In Julian’s new paper “Dis-inhibitory neuronal circuits can control the sign of synaptic plasticity“ accepted at NeurIPS we look at how to reconcile normative theories of gradient-based learning in the brain with phenomenological models of Hebbian plasticity.
Models of bio-plausible credit assignment rely on neuronal error signals to change the sign of plasticity. Experiments suggest the sign depends on postsynaptic firing rate, voltage, or calcium. How does this fit? We show that inhibitory microcircuits could resolve this conundrum.
We extend work on Deep Feedback Control (Meulemans et al. 2021) with dis-inhibitory neuronal circuits and demonstrate that they can control the sign of plasticity, closely in line with experimental results on dis-inhibitory gating of learning (Krabbe et al. 2019; Williams and Holtmaat 2019).
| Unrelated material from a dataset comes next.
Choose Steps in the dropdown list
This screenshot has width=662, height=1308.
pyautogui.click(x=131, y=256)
In our model, the error is encoded in the recurrent inhibition. We derive a Hebbian learning rule that decodes the error from inhibitory currents using a dual threshold mechanism: one reminiscent of the BCM rule and one inhibitory current-dependent.
The resulting learning rule does error-driven learning for suitable top-down feedback. Interestingly, the inhibitory threshold stabilizes Hebbian plasticity even in the absence of top-down feedback.
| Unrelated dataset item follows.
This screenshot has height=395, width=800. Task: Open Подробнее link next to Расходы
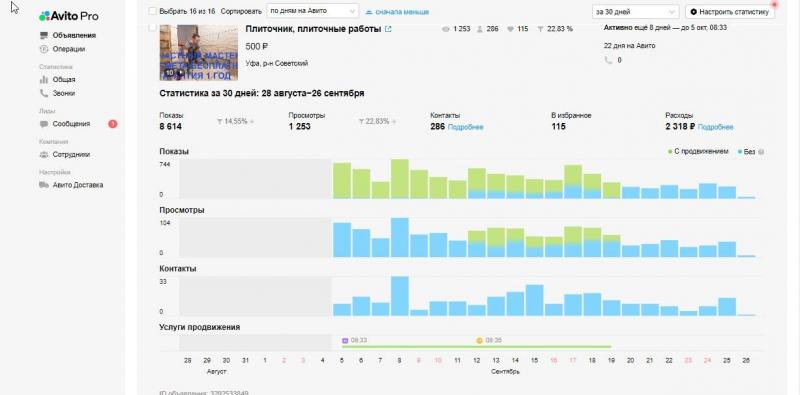[715, 127]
In contrast, when we disrupt recurrent inhibition to simulate in vitro slice conditions, the learning rule resembles experiments. Moreover, our model predicts that injecting inhibitory current while keeping the firing rate constant should bias plasticity towards LTD.
Finally, we show that dis-inhibitory control can effectively perform credit-assignment in multi-layer networks with performance close to backprop.
Thus, we propose that inhibitory circuits could encode neuron-specific error signals and control the sign of plasticity with an inhibition-dependent Hebbian rule. Our model puts forward a possible explanation why error-driven plasticity has been elusive in experiments.